While it’s tempting to look at the near-record high total immigration into Canada in 2010 as being inherently supportive of house prices at unprecedented levels compared to fundamentals, it’s worth keeping in mind that total population growth is still only running at a ‘whopping’ 1.2% annually. (On a side note, the people who most vigorously defend the ‘immigration will save us’ argument are people from Toronto. This is comical since Toronto receives fewer immigrants today than it did 10 years ago.)
It’s also worth remembering that statistically, immigrant households are on average nearly 50% larger than Canadian households. This means that since the bulk of the population growth is via immigration and not natural household formation, the true household formation rate is actually lower than typically calculated. In simple terms, we’ve built WAY more houses than demographics would warrant given the composition of population growth.
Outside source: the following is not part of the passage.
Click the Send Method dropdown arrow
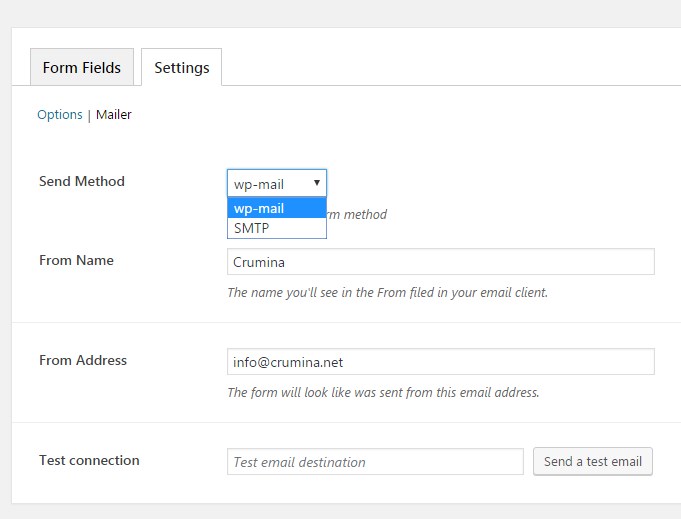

CMHC provides some additional colour on this topic, noting that new immigrant households (less than 5 years in Canada) have ownership rates less than half the Canadian population (35% vs 70%). In addition, immigrant households earn on average 30% less than other Canadian households. And since house prices are at unprecedented multiples of income in virtually every Canadian city (see here), it’s hard to see how an influx of immigrant households earning significantly less than the average income will support prices at these levels.
Immigration is NOT the golden bullet solution to a massively overextended housing market.
4) CMHC's board of governors made of housing industry representatives
Kudos to Fishy’s real estate blog for discussing CMHC’s board of governors and highlighting the glaring representation of the real estate lobby on this board: The 10-person board contains 3 developers, 1 CMHC paid employee, 1 real estate broker, and 1 partner in a plumbing/renovation company. From the Fish’s mouth:
A rather small board considering the Hundreds of Billions which are at stake. ...Iam sure they are well meaning people. However I am not reassured. Neither it would seem is the IMF which has called for more supervision.
Where are the well-known Business and Economic Professors from U of T or McGill? Where is the seasoned insurance executive who has dealt with major losses? Where is the representative from the Canadian Tax Payers Association? WHERE is the significant representation of NON-housing interests?